Constituição de regime fiduciário antes só era conferida a companhias securitizadoras sobre os recebíveis vinculados a CRAs ou CRIs/Canva
Constituição de regime fiduciário antes só era conferida a companhias securitizadoras sobre os recebíveis vinculados a CRAs ou CRIs/Canva
Medida Provisória ajuda a melhorar padronização na estruturação das operações.
Fecha de publicación: 11/04/2022

O Governo Federal editou a Medida Provisória nº 1.103, que dispõe, dentre outras matérias, sobre as regras gerais aplicáveis à securitização de direitos creditórios e à emissão de certificados de recebíveis.
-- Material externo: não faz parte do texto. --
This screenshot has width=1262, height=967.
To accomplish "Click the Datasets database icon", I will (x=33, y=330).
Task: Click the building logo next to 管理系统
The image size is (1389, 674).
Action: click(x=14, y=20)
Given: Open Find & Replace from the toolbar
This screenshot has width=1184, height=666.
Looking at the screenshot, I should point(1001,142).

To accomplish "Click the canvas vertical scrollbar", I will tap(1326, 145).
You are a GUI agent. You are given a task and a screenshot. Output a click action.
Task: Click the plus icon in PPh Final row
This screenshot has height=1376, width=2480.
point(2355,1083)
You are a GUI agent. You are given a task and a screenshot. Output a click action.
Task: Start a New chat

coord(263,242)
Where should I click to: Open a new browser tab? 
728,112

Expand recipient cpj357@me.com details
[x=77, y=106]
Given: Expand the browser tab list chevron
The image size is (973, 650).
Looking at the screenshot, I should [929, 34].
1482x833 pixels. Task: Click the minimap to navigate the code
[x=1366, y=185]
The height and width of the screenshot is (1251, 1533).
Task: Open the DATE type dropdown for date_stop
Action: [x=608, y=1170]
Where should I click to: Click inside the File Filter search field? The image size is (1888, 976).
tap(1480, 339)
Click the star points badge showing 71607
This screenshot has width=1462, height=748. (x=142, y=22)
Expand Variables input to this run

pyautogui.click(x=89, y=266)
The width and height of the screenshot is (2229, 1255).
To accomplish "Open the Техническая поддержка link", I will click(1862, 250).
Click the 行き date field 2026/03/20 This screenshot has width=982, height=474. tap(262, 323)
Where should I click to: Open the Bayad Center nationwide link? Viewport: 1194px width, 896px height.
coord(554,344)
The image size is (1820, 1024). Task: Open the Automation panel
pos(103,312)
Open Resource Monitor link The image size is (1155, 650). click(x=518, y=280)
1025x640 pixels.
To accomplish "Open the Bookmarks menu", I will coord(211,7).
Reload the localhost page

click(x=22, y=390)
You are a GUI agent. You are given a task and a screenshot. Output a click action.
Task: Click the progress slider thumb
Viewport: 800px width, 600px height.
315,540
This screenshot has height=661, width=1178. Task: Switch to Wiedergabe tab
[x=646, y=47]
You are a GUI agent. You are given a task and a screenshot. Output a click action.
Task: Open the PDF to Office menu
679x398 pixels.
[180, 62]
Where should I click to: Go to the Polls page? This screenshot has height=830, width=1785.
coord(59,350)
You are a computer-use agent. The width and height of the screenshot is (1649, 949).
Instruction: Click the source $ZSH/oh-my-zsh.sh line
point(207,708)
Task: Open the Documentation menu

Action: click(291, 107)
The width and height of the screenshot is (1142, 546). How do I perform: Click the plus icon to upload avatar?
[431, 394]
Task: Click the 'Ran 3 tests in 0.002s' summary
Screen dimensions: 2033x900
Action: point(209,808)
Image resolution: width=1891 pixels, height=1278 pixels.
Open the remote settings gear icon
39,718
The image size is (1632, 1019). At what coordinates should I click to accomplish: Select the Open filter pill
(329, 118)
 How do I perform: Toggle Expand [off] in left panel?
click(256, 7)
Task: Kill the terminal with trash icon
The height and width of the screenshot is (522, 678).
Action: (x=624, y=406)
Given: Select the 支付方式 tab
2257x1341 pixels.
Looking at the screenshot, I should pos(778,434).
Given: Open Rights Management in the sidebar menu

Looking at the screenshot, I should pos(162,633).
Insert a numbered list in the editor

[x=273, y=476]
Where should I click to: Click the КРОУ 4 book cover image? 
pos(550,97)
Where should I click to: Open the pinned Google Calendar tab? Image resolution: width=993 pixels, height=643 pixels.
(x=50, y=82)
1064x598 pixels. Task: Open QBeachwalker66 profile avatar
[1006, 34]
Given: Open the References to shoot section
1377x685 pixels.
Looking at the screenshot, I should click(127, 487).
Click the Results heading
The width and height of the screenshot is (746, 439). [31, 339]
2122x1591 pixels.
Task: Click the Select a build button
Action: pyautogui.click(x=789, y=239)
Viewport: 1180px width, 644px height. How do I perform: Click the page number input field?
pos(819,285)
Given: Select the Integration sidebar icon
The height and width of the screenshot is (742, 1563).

Dentre as inovações trazidas pela MP nº 1.103, umas das mais relevantes é possibilidade de se constituir regime fiduciário em operações cujos recebíveis sejam vinculados ao pagamento de quaisquer tipos de valores mobiliários, proteção que até então somente era conferida a companhias securitizadoras sobre os recebíveis vinculados a Certificados de Recebíveis Imobiliários - CRIs ou Certificados de Recebíveis do Agronegócio – CRAs.

Nesse sentido, estabelece o parágrafo único do artigo 17 da Medida Provisória nº 1.103 que “são consideradas operações de securitização a emissão e a colocação de valores mobiliários junto a investidores, cujo pagamento é primariamente condicionado ao recebimento de recursos dos direitos creditórios que o lastreiam”.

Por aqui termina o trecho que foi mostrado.